#### [Text segment]
Alonso Salazar, Colombian journalist: ‘If Pablo Escobar had possessed an atomic bomb, he would have dropped it on us’
The writer of ‘The Parable of Pablo,’ the reference book on the life of the famous drug trafficker, discusses Escobar on the 30th anniversary of his death
In the era of instant communications, Alonso Salazar, 63, doesn’t answer his phone for days. He’s rarely seen around Medellín and he gives few interviews. There’s something mysterious about this journalist. He became mayor of the city in 2008. And, when he ran for re-election in 2012, he lost. This defeat rid him of his desire to socialize excessively. For years, he has refused to say a word about members of the Medellín Cartel. However, the ghost of Pablo Escobar haunts him… and it will likely haunt him forever. More than two decades ago, he wrote the reference book on the infamous drug lord, The Parable of Pablo, which has become a classic of Colombian literature. The series and podcasts that have been made about the most universal gangster have been based on this work.
On a sunny morning in a modern cafe — where they also sell Chemex coffee makers and tote bags — he seems relaxed and talkative, contrary to the reputation that precedes him. Five minutes after we conclude the interview, I call him on his phone to ask a question that I forgot to ask. But Salazar doesn’t respond… the fog has swallowed him up again.
Question. It has been 30 years since the death of Pablo Escobar. How did he transform Colombian society?
Answer. We entered into a violent modernization. He suddenly introduced us to an issue of extraordinary urban violence — the one he generated — but also the one that was woven around narco culture. It was a massive phenomenon, which influenced the popular classes and also the middle classes. Drug-trafficking is a very redistributive business — it gives opportunities to many people. A very illegal, very usurious, very extreme mentality took hold here. Medellín was the first place where this was very visible and, later, it permeated other regions of Colombia. Today, I see it as having been the preview of what became a global phenomenon.
Q. Why does the Escobar myth persist 30 years later?
A. Unlike Al Capone or Bonnie and Clyde, globalization was [part of his time]. Since 1984, whatever he did was reported to the entire world every day. He was also extremely violent, which helps him stand out on the internet from the rest of the gangsters. And it’s not at all common for a criminal to challenge a state and submit it.
Q. Are you uncomfortable with the cult that surrounds Escobar?
A. Not at all. I think he’s a ghost… and it’s useless to fight with ghosts. I think there are some ideas that have been built around that [ghost]. For instance, all the narco TV series and books. The reality is that all the worst stuff happened before any series or book. [Only after the violence] came the process of seduction [that the character provokes].
A typical example is the Pablo Escobar neighborhood [in Medellín]. When you went there a few years ago, you would find the occasional family that had a little altar in his honor. And now, you go and find a mural of him at the entrance and a souvenir shop. He’s now a business. There’s a tourism and marketing phenomenon around Escobar… his [brother] tried to patent Pablo Escobar and [the authorities] told him no, that he was crazy. My reasoning is that if we all suffered because of him, he’s part of everyone’s heritage.
Q. You were mayor of Medellín between 2008 and 2012. Was the city still under Escobar’s spell during your tenure?

#### [Data shown]
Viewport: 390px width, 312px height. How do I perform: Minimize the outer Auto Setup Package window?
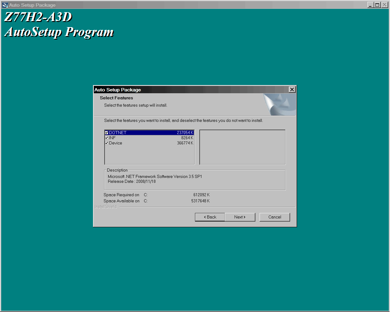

#### [The problem]
Continue the interview with Alonso Salazar about Pablo Escobar from where it stops.

#### [Output for this task]
A. Without a doubt. What happened in Medellín after Escobar’s death is that Los Pepes (a paramilitary group created to assassinate Escobar) inherited criminal control over the city. The authorities gave total impunity to the Castaño brothers — who went to open the paramilitary fronts — and to Don Berna (a prolific drug lord), who was left managing the crime in this city. Something called “The Office” was created, a structure of truly organized crime. I had to [reintegrate] that paramilitarism… but that [integration] was a farce. They continued to commit a lot of crimes. Until there’s institutional stability and minimal state control over the national territory, these ghosts will grow and multiply very easily.
Q. You’ve spent many hours thinking about Escobar. What psychological portrait do you make of him?
A. His wife, Victoria Eugenia Henao, has published a book in which she calls him a psychopath and says that he was an abuser. Victoria Eugenia’s story also reveals that she didn’t have a peaceful domestic life.
Q. She concludes that he wasn’t a good father, contrary to what is usually thought about him…
A. He wasn’t. Everyone who lived with him says that he declared a lot of love, but that he didn’t really think about [his loved ones]. He had the opportunity to submit to justice and he never did it... that put his family at risk.
Q. He became the richest man in the world, but he never felt accepted. There was a kind of anxious desire in him to become part of the country’s elite.
A. He was a character who wanted to appear [in public] a lot. That’s why he had a newspaper, Medellín Cívico, and why he had someone write his speeches when he was a public figure. He wasn’t a good speaker and he knew it. He took a chaplain with him everywhere as a spiritual advisor, who gave him blessings. He set up the first regional television programming company that existed in Colombia. He was clear about his agenda and what he wanted to do. The crazy idea occurred to him that — even with his criminal record — he could become president.
Q. What prevented him from becoming president of Colombia?
A. He began to take steps towards the presidency. The first ones were easy, like being a councilor for Envigado (a municipality southeast of Medellín) and feeling like the lord and king there. But then came the election to [Congress] and his support for candidate Luis Carlos Galán [during the 1982 presidential elections]. It’s strange, because he supported the most moralistic of the candidates. Galán’s Civic Movement was anti-narcotics, because many of its activists had died on the Atlantic coast, murdered by marijuana traffickers. When they found out that Escobar was supporting them, alarm bells went off: they decided to exclude him very quickly. They did it at a public event in Medellín: it was like a public excommunication. This unleashed long-term anger. Escobar never forgave that. He ended up having Galán killed [in 1989].
Q. He was a man without scruples. What were his moral limits?
A. He had no limits. If he had had an atomic bomb, he would have dropped it on us.
Q. What was Escobar like as a young man, when he used to steal tombstones and resell them?
A. He was never a good student. Intelligent, yes, but his academic achievements weren’t good. He began to invest a lot of time buying and selling contraband cigarettes. He bought a motorcycle and smuggled [packs] with his cousin, who was his partner for the rest of his life, Gustavo Gaviria.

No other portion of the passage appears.